Irish Stereotypes

On one of our first days of class, we discussed topics that we stereotypically associate with Ireland. The following ideas came to mind: overconsumption of alcohol, having a lot of babies, the color green, sheep, bogs, potatoes, emotionally sporadic, and poverty. The idea that thinking of Ireland sets off mental triggers for certain words is very ill-advised, it paints a diverse Ireland in a way that can be summarized by one word. This is not only simply wrong, but it is damaging to the people, the culture, the economy, and the view from other parts of the world. 

This is a bog in Ireland, something that is not the entire country but is simply thought of when hearing the name “Ireland”.

These responses are both positives and negatives, but what they all have in common is their contribution to creating a national identity.  A lot of stereotypes can be discussed as having a grain of truth based on the idea of landscape. The problem with this type of thinking is that Ireland as a whole is categorized under these modes, preserving Ireland as a single story to the rest of the world. Additionally, these stereotypes were used in literature.

William Butler Yeats employed some of these stereotypes in order to make his works that would be vague more ‘Irish’ to appeal to a more specific audience. Specifically, The Celtic Twilight by Yeats contains many works pertaining to the Irish landscape in particular. In his folklore tale, “A Voice”, these generalizations are made by the description of “marshy ground” (like bogs), and children dressed in olive green clothing. However, this examination of stereotypically Irish things backfires when there is mention of something beyond the general knowledge of outsiders to Irish culture: Yeats writes that he was “preoccupied with Aengus and Edain, and with Manannan, God of the Sea” — this radically excludes a wider audience. The exclusion and inclusion of certain types of audiences is very interesting, as Yeats can be argued to be someone who was delivering positive stereotypes. The positive stereotypes are the beauty of Ireland and the simplicity of this life he wishes to return to. Though, the simplicity as also quite the problem because of thinking Ireland is just a simple place while it has cities as well. Especially during the time of Yeats, Dublin would have been very populated. 

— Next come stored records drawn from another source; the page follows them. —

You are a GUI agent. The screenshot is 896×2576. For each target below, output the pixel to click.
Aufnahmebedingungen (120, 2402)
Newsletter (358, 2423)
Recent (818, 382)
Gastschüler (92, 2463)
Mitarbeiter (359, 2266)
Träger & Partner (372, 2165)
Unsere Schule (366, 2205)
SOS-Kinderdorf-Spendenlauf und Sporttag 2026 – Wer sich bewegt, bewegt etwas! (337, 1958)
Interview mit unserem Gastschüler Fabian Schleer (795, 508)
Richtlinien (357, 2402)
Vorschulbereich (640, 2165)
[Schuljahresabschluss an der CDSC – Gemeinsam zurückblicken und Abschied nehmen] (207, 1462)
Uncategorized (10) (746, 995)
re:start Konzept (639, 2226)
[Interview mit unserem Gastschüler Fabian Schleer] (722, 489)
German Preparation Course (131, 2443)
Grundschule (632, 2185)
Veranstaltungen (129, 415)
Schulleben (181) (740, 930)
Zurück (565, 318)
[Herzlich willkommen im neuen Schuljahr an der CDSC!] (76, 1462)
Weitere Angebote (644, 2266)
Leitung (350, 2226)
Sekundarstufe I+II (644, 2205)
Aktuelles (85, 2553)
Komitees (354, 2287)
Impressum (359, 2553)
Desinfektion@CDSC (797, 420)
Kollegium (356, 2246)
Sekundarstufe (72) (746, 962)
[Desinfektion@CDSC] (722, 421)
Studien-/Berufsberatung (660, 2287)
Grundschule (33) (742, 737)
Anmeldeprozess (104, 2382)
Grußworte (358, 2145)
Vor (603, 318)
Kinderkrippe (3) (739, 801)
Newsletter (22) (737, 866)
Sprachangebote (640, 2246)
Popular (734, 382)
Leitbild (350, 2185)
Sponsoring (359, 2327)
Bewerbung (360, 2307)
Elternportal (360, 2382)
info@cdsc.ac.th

As discussed in another page, J.M. Synge is another who has contributed to the single story issue. He tends to portray the Aran Islands in a way that it is Ireland completely and the lifestyle there is found all over the country.

Irish Stereotypes like Celticism ingrained in everything are prevalent throughout the world which shows that the single stories have been bought into. That dangerous exchange of power makes Ireland seem simple and it is often found with things like alcohol and bars. Many “Irish” bars in United States are portrayed with Celtic imagery or most often: Leprechauns and clovers.

The bar pictured above is a prime example for how the Irish stereotypes are played out in the world. This is Kelly’s Saloon, an establishment that portrays many of the negative aspects that can be thought of for Irish Stereotypes. The name of the bar has a four-leaf clover in it, everything is green, and the sign is the particularly harmful aspect. 

The most harmful piece of this sign is the symbol being a “drunken Irishmen”. This is an extremely disrespectful image as it portrays the Irish this way entirely. The single image here connects to the idea of the single story, it is something that people will call towards their minds when they think of the Irish people from a simple stereotype plastered in the middle of a bustling town. That is the problem with having stereotypes so visible to the public, especially in an area that may not have a very large Irish population. The image will be seen and let to continue, portraying an entire country’s population as a single image.

The Irish ideal is looked for in many forms. Eamon De Valera has searched for this by demanding what he expects of people for a truly Irish person. He says “That Ireland which we dreamed of would be the home of a people who valued material wealth only as the basis of right living, of a people who were satisfied with frugal comfort and devoted their leisure to the things of the spirit-a land whose countryside would be bright with cosy homesteads” (De Valera 466). He is being exclusive to a certain group of people as well as making sure the average person is following the “ideal” life to bring back an “ideal” Ireland. It is significant that he uses the word “we” as a way to collectively use the entire Irish people as one mode of bringing back the Ideal, even if individuals do not necessarily agree.